> **Text to read**
** Start **

“In the experience of beauty we awaken and surrender in the same act.” ~John O’Donohue

The ink is beginning to settle. Finally. The healing process on the tattoo has taken longer than I thought it would. It’s hit a few snags along the way and I may have to go in for a touch-up in the next couple months. But it’s beautiful.

You don’t know how many friends you have with experienced tattoo advice until you mention that you’ve set the date. Then the advice is abundant and varied. Don’t eat before you go, you might throw up. Don’t go on an empty stomach, you’ll be sick. Drink orange juice to keep your blood sugar levels. Chew on gum during the more painful parts. Pick apart a York mint patty and enjoy it slowly (the objective wasn’t clear to me; I imagine the mint settles the stomach and the strategic consumption is to keep the mind occupied).

** End **

> **What the task requires**
Continue the essay above about getting a tattoo, starting right after the sentence about the York mint patty.

> **Source material**
** Start **

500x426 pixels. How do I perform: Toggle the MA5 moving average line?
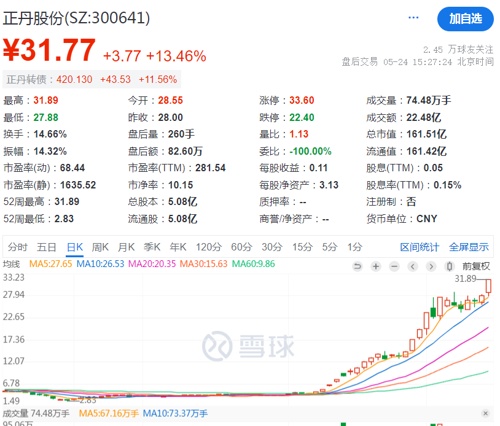click(51, 264)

** End **

> **Task answer**
My friend Emily drove with me to the studio that day after work. I’d given up trying to find a way to utilize all the bits of advice I’d received. I ate a granola bar on the way and had some orange juice, just in case. Knowing I wasn’t in danger of changing my mind (first, the $50 deposit is non-refunadable; second, there were several friends who had sworn to hold me to it), my only uncertainty was that first moment of needle-in-skin.

Bert (the artist himself) had someone in before me who had made some changes to his design (can’t blame him, it is permanent), so things were running late. Another friend, Stacy, joined us after a while and pondered getting something pierced while we waited (for her and Emily…I figured the tattoo would provide enough pain for one evening). A while later, three others joined us on the black leather couches in the waiting area — Aaron and Melissa and their baby Malachi. I was glad for the wait as it gave me the opportunity to listen, acquaint myself somewhat with the, uh…sounds. My fear was that it would be something like the dentist’s drill; thanks be to God, it was not.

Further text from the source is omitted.